3 Я достаточно быстро привык к такой реакции окружающих. У меня был настоящий талант изобретать новые виды хамства
4 Мне тогда как-то не пришло в голову, что она вполне могла говорить все то же самое всем детям, даже самым трусливым.
5 Тогда мудрость маминых слов меня потрясла, однако ныне я склонен сомневаться в этом ее суждении. Все же многие дети паникуют из-за уколов, сколько ты их не предупреждай и не рассказывай об этом. Многим приятнее лживая доброта. И многим понравился бы такой комплимент от медсестры, даже если бы они знали, что она делала его каждому.
6 Верный, в целом, вывод, если подумать.
7 Этот разговор родителей я помню очень хорошо – он повторялся из раза в раз все мое детство с незначительными вариациями. Я вообще хорошо помню свое детство не в последнюю очередь из-за его однообразия.

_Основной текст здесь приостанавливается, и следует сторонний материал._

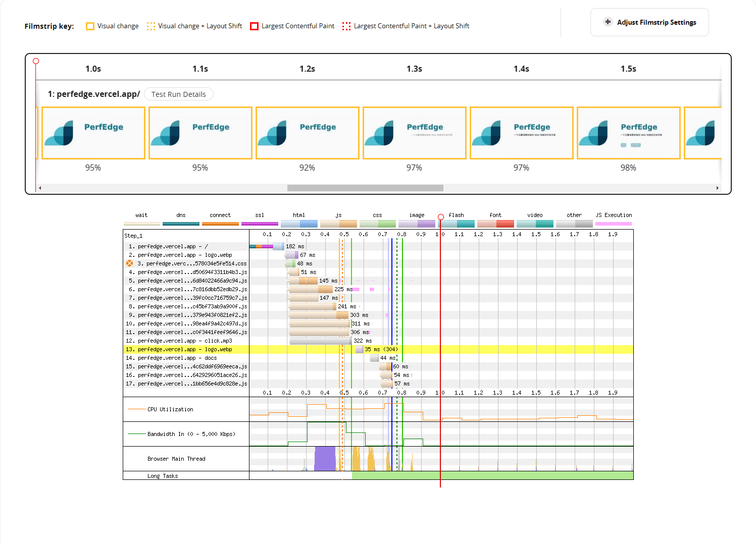Viewport: 756px width, 545px height.
Task: Select the 1.5s filmstrip thumbnail
Action: coord(628,133)
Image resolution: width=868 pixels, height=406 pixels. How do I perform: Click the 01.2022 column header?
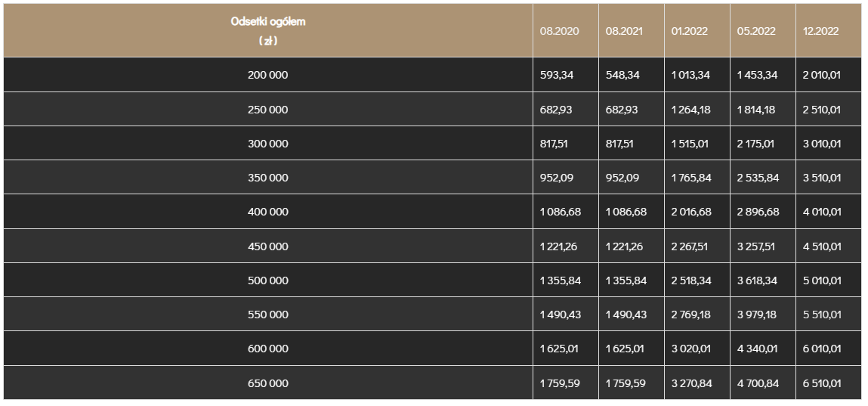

8 Любимые слова уродов, намеренно оскорбляющих других людей. Большую часть тех, кто их произносит, правда на деле абсолютно не интересует. В моей же семье было принято выражать вслух максимум своих мыслей и чувств, то есть по-настоящему говорить правду.
9 В игре «Что ты выберешь?» игрокам предполагается выбрать один из двух предложенных вариантов действий и объяснить свое решение. Например: «Что ты выберешь – встречу со своими полудикими предками или с потомками через тысячу лет?» – Примеч. ред.
10 Послушав отца, можно было подумать, будто весь мир ополчился на него за его отношение к сладостям. Понятия не имею, откуда у него это пошло.
11 До сих пор не могу поверить, что отец с такими усилиями пытался придумать, во что бы поиграть с четырехлетним ребенком. Он не вспомнил даже о банальных прятках.
12 Я по сей день восхищаюсь своей великолепной памятью, способной в точности сохранять любые разговоры, и сокрушаюсь тому, что ее великолепие не распространяется решительно ни на что более.
13 Отец частенько наделял общепринятые понятия какими-то собственными смыслами и значениями.
14 По счастью, забыть его у меня не было ни малейшего шанса – мне приходилось выслушивать эти самые слова раз за разом все детство.
15 Грэмми столь сильно ненавидела свое еврейское происхождение, что потребовала от Па, чтобы тот сменил фамилию. Жены его братьев присоединились к этому требованию – по их мнению, фамилия Питковски звучала слишком по-еврейски. Впрочем, единой альтернативы никто так и не придумал, и в итоге у всех троих братьев оказались разные фамилии: Питт, Пауэлл и Пауэрс. В результате мама росла с фамилией Пауэрс в христианской традиции, с Рождеством и всем прочим. Грэмми впоследствии возненавидела ее за то, что меня она вырастила в иудейской традиции, лишив ее таким образом возможности отмечать Рождество с внуком.
16 На деле же вопрос следовало бы поставить несколько иначе, а именно: «Что же это за бабушка такая, которой в принципе невозможно доверить малолетнего внука?»
17 Теперь-то мне хорошо известно, что доверие не сводится к вере в то, что его объект говорит правду, что оно также обозначает некий уровень поддержки с его стороны, на которую ты можешь рассчитывать. Грэмми не могла мне доверять – я постоянно критиковал ее и уличал во лжи. Я ничего не спускал на тормозах, ибо был верен лишь правде.